La periodista Liliana Franco, con una trayectoria de más de tres décadas en la cobertura de la actividad oficial, se encontró con la prohibición de ingresar a las conferencias de prensa en Balcarce 50. Según versiones no oficiales, la medida estaría vinculada a las preguntas que realizó sobre el caso de espionaje ruso que involucra al Gobierno.
El hecho no pasó desapercibido para la abogada y periodista Natalia Volosin, quien expresó su solidaridad con Franco a través de sus redes sociales. «Mi solidaridad con Lili Franco.
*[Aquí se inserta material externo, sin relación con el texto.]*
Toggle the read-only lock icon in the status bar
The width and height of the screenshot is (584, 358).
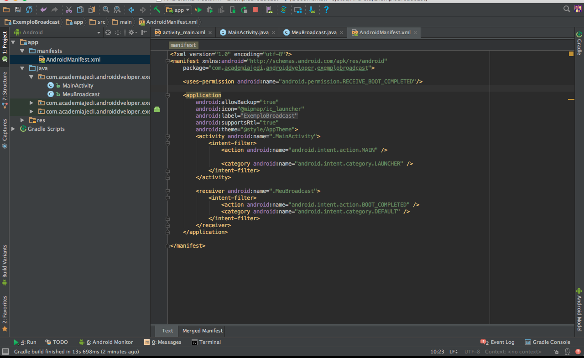click(556, 352)
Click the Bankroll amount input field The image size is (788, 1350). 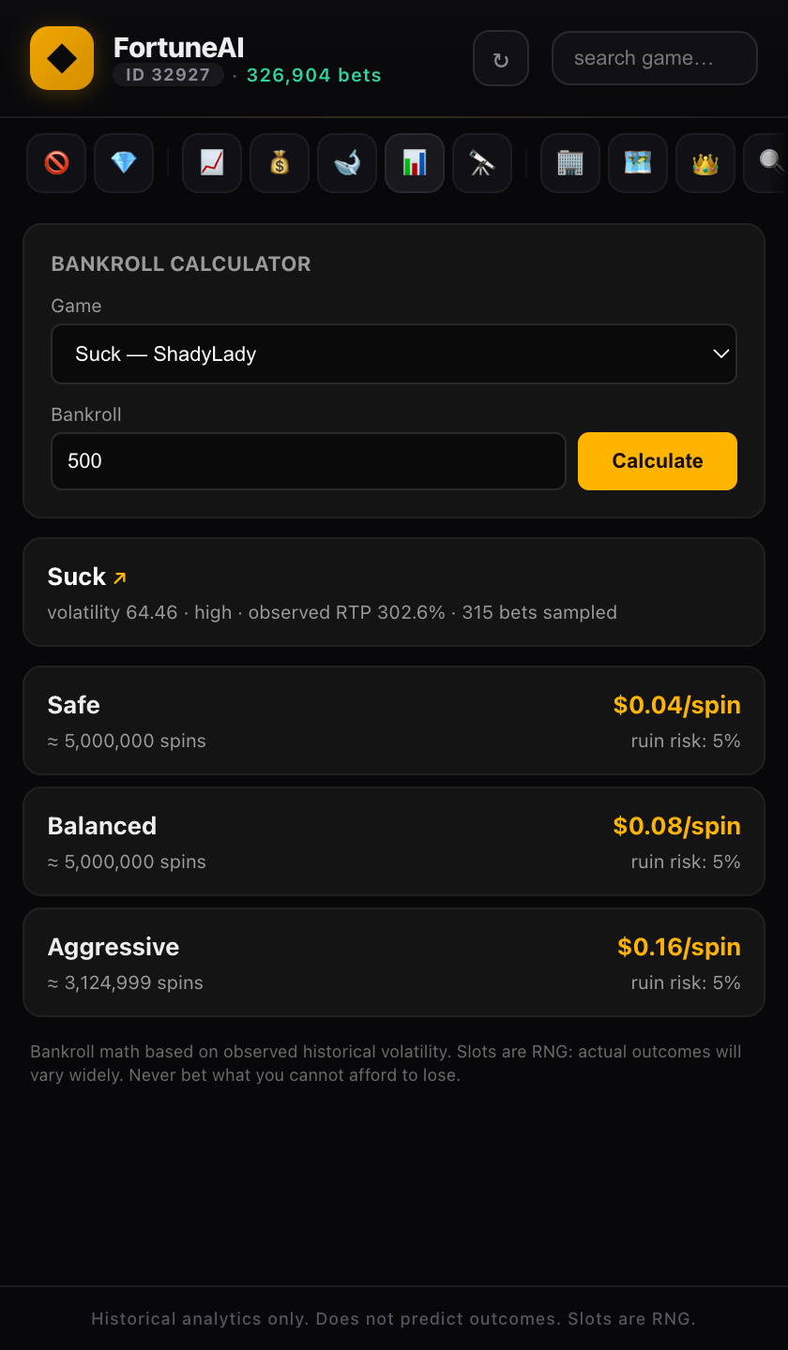click(x=308, y=460)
Que su pesar sirva de ejemplo para las generaciones venideras: chuparle las medias al poder de turno no sólo es indigno; es ineficaz», escribió.
Desde Radio Rivadavia, Franco manifestó su malestar y señaló una contradicción: «¿Quién lo hizo conocido a Milei? El periodismo», recordando el rol que los medios tuvieron en la visibilidad del actual Presidente cuando era panelista. La periodista, cuyo perfil ha sido cercano a las ideas libertarias, se vio excluida de los espacios de prensa oficiales.
Este episodio ha generado un debate sobre los límites del acceso a la información, la relación entre el periodismo y el poder, y las condiciones para ejercer la profesión en el contexto de la comunicación gubernamental actual.